Developing Emotional Awareness and Social Skills in Young Children

posted by Amanda Scheerer

As families move further into the world of high tech online interaction and into what seems like endless faceless computer/media time, we are also working more hours to keep the family afloat and sharing less actual conversation time with our children.

Computers and other media do provide information and entertainment; however they lack the ability to model appropriate emotional responses to day by day situations. These emotional skills are an important component in our children’s healthy development.

“How are you feeling today?”

This question is a no-brainer for most adults; however, it is very different for young children.  Being able to recognize our own feelings and emotions, and also being able to identify those same feelings and emotions in others, is a skill that each of us must learn. This skill is called empathy and it is an important key to helping children become well adjusted, resilient adults.

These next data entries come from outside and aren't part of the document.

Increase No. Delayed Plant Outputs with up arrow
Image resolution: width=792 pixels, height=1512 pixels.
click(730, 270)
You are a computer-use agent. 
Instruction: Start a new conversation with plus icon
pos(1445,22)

Disappointment, anger, sadness, family and peer conflicts and emotional frustration, can leave a child feeling at loose ends. The inability to understand these feelings and a lack of basic problem solving skills can easily lead a child into emotional meltdowns, tantrums, aggression or depression.  

Take some time to work with your child on developing a few simple coping skills and you will create a more harmonious family atmosphere while also giving your children some basic and useful tools that can be pivotal to their social and academic success. 

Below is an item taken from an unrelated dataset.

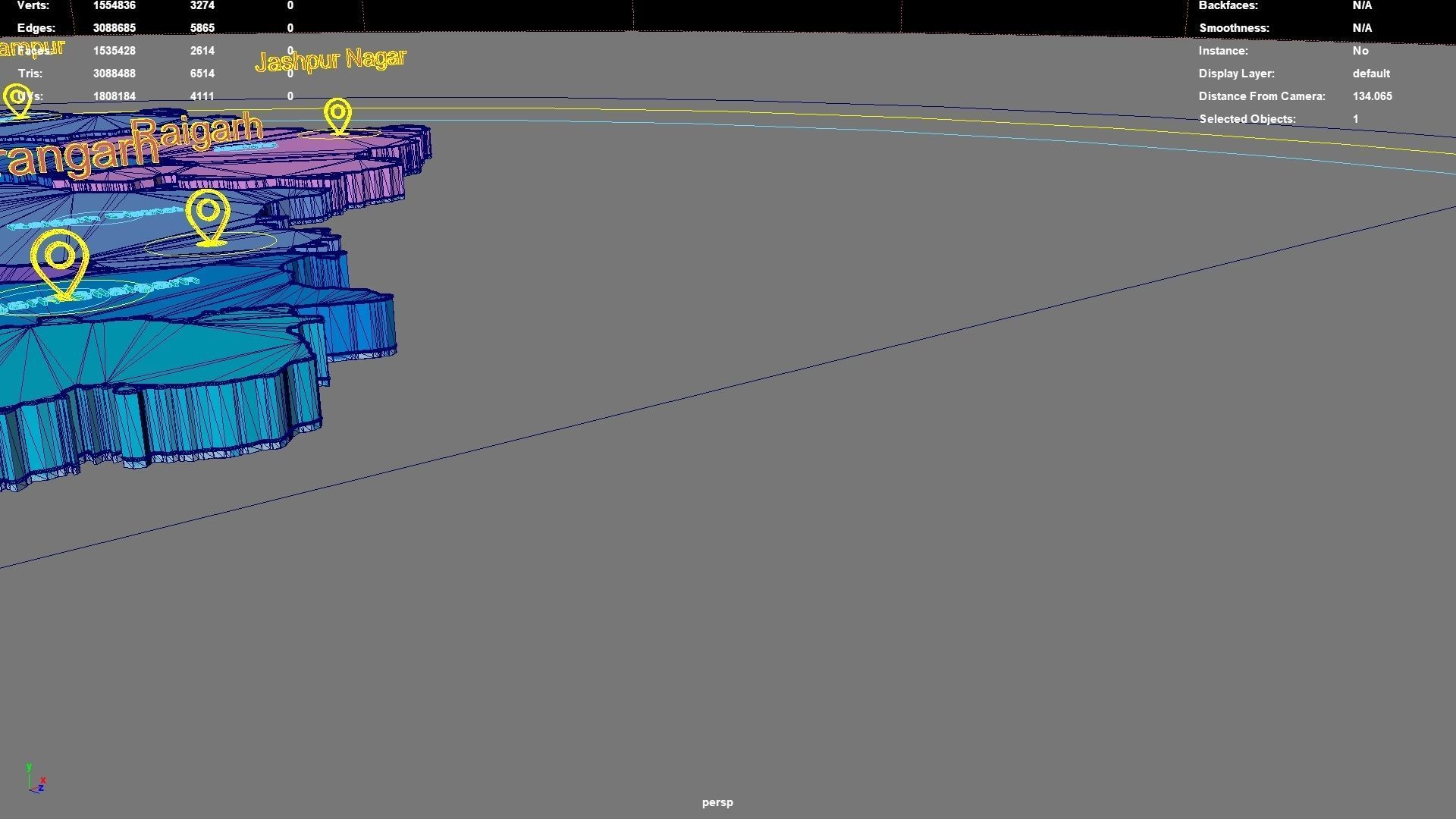This screenshot has height=819, width=1456.
Task: Click the Distance From Camera readout
Action: click(1372, 96)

Here are some simple tips that you can use with your young child to begin this process: 

  1. When you are out with your child, take the time to point out the emotions that you see being demonstrated by others around you.  For example, at the park you may see children playing happily together, you can say – “Oh, look at those children, they look so happy, they are all smiling aren’t they? They must be having fun.”  Or, if you see a conflict occuring between children, or a parent and child, you might say “He doesn’t look very happy, I think he must be feeling (sad/angry/frustrated); what do you think?” 
  2. Cut out pictures which depict people showing strong feelings – happy, sad, excited, angry, surprised, disgusted, etc. try to find two of each emotion.  Glue the pictures onto index cards.  You may now use the ‘feeling cards’ for different activities with your young child. You can ask your child to match up two cards that illustrate the same emotion on each, or let them choose a card from a grab bag and name the feeling that the card shows.
  3. Talk to your children about things going on around them while you point out connections to the emotions those situations bring up.  Talk about what scares them, what makes them happy, or what makes them sad.
  4. Make sure your child understands that it is okay to be happy or mad or grumpy or sad.  Explain that we all have all of those feelings inside and that there are often times when people have differing emotions about the same situation, like when one child enjoys catching and looking at insects or bugs, yet another may be terrified of them.  Pointing out these differences helps children to understand that we must be aware of others’ emotional needs as well as our own.  
  5. Teach your child some self-soothing methods such as taking a few slow deep breaths when he is upset; counting to ten before responding to a frustrating situation in haste; or drawing a picture that expresses his emotions.  A fun choice is take him outside to ‘run it off.’  Physical activity helps to calm down the body and the mind.

These tools, when used by a child who is feeling frustrated or angry, allow that child to feel more ‘in control’.  When a child is able to understand and cope appropriately with his or her emotions, that child feels safer and more competent, which in turn helps to boost his or her self-reliance and self-esteem. Strong empathic and emotional skills have been studied and found to increase both social competence and academic success.